Filgotinib is projected by some analysts as a potential blockbuster. If approved, the drug would compete against other drugs to treat rheumatoid arthritis with different mechanisms of action, such as AbbVie’s Humira (adalimumab), Bristol-Myers Squibb’s Orencia (abatacept), Sobi’s Kineret (anakinra), Sanofi’s and Regeneron’s Kevzara (sarilumab), Roche’s Actemra (tocilizumab), and Roche’s/Biogen’s Rituxan (rituximab) as well as multiple other JAK inhibitors, including Pfizer’s Xeljanz (tofacitinib), Eli Lilly and Company’s Olumiant (baricitinib), and AbbVie’s Rinvoq (upadacitinib).
Filgotinib recently received a positive opinion from the European Medicines Agency’s Committee for Medicinal Products for Human Use, which recommended marketing authorization for filgotinib in the European Union for treating adults with moderate-to-severe rheumatoid arthritis, who have responded inadequately or are intolerant of one or more disease-modifying anti-rheumatic drugs.

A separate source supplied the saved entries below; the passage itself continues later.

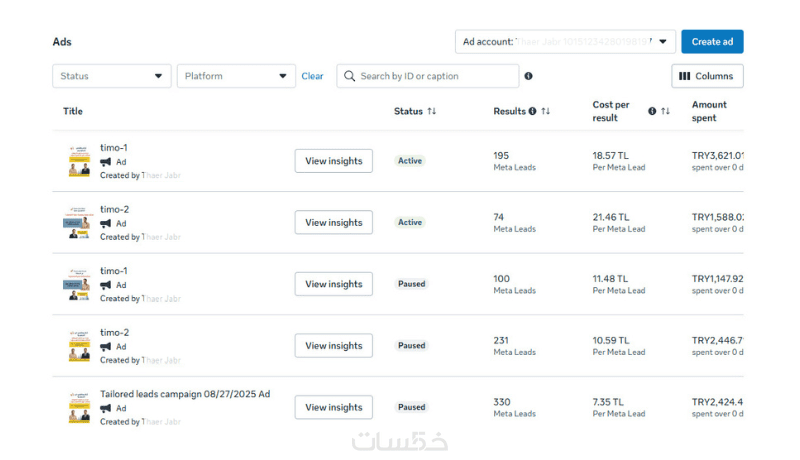Open the Columns customization button

(707, 76)
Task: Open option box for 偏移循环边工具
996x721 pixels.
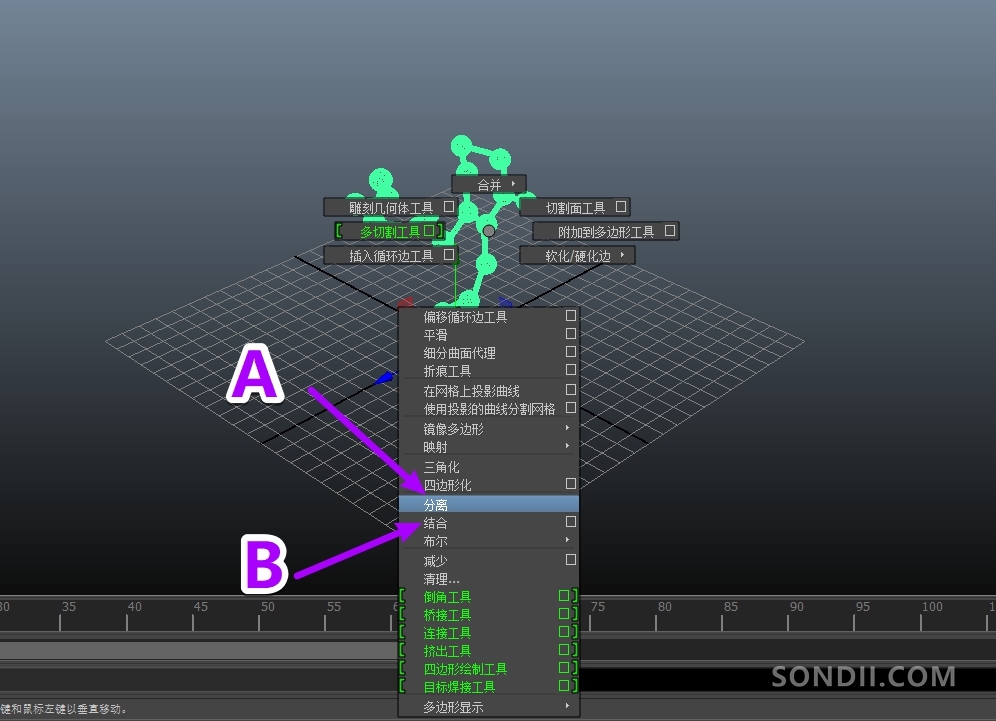Action: 571,316
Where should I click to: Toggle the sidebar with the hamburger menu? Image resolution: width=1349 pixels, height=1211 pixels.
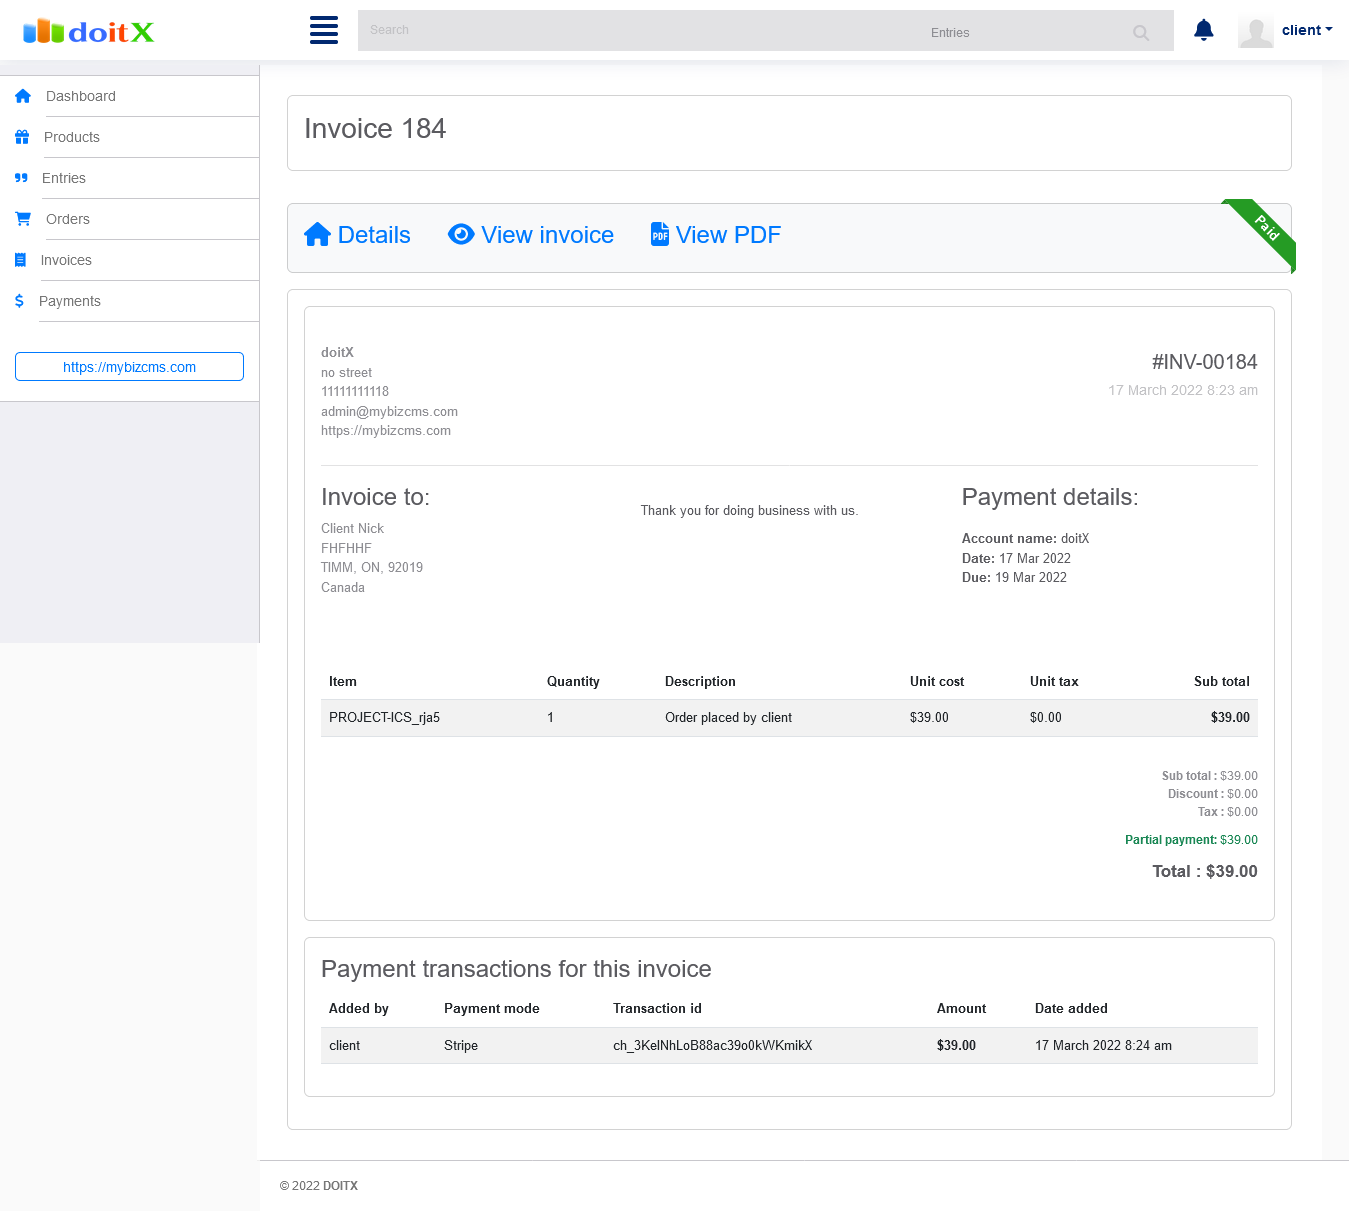(323, 30)
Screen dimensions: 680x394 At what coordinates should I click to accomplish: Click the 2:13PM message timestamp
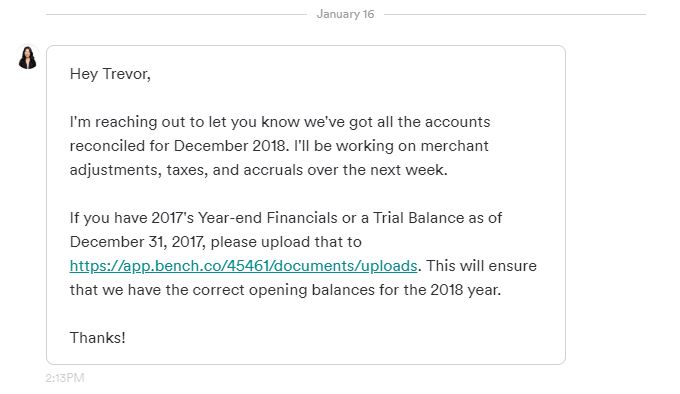click(x=65, y=378)
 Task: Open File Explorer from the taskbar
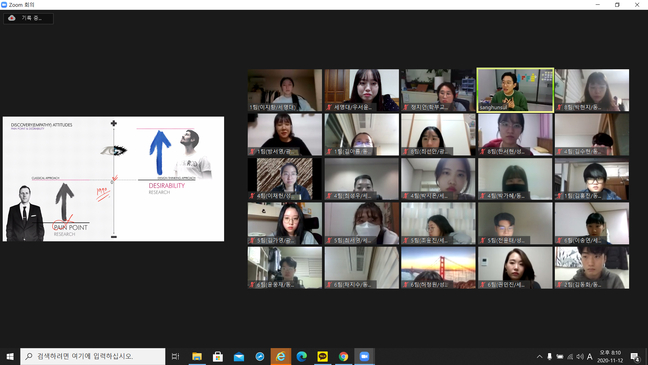[197, 356]
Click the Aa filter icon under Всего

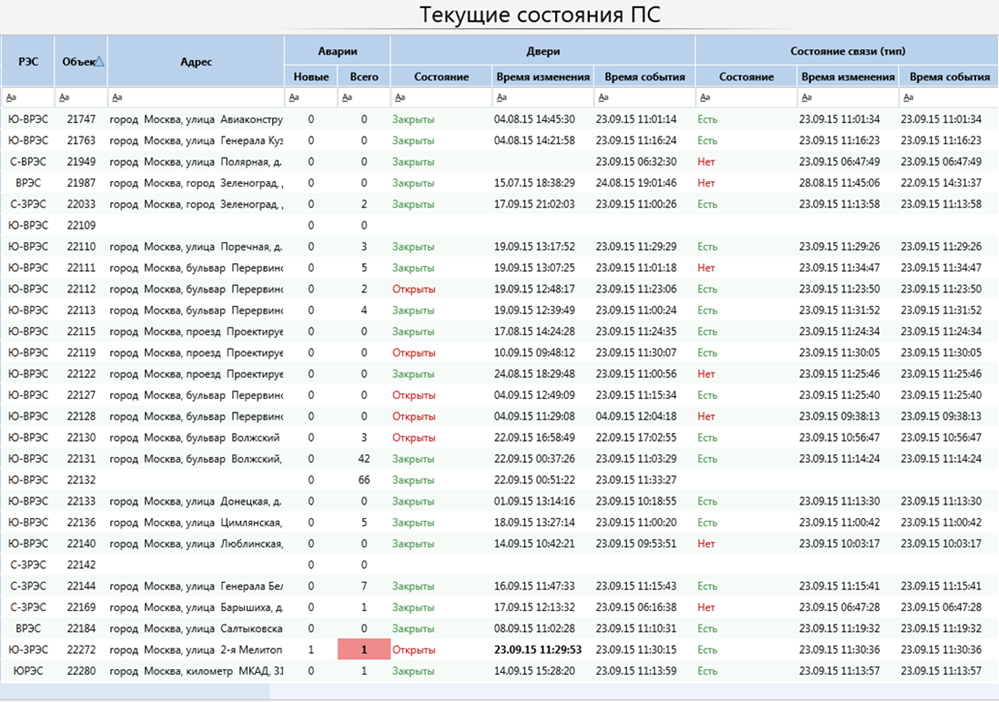pyautogui.click(x=345, y=98)
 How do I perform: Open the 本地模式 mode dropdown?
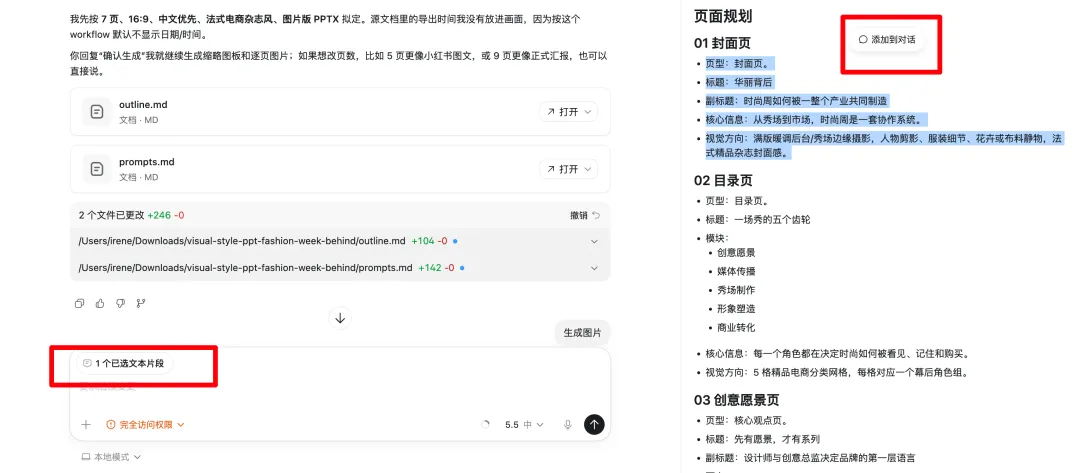click(111, 457)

Gilead and Galapagos, a Mechelen, Belgium-based pharmaceutical company, are collaborative partners in the global development and commercialization of filgotinib in rheumatoid arthritis and other inflammatory indications. In 2019, the companies entered into a global 10-year R&D collaboration, worth up to $5 billion, including a $3.95-billion upfront licensing fee by Gilead to Galapagos. Under that deal, Gilead gained access to a portfolio of compounds, including six molecules in clinical trials, more than 20 preclinical programs, a drug-discovery platform, and rights to GLPG1690, Galapagos’ Phase III candidate for treating idiopathic pulmonary fibrosis. The deal also amended certain terms governing filgotinib to provide a broader commercialization role for Galapagos in Europe. Gilead is the market authorization holder for filgotinib in the US and is responsible for potential commercialization in the US.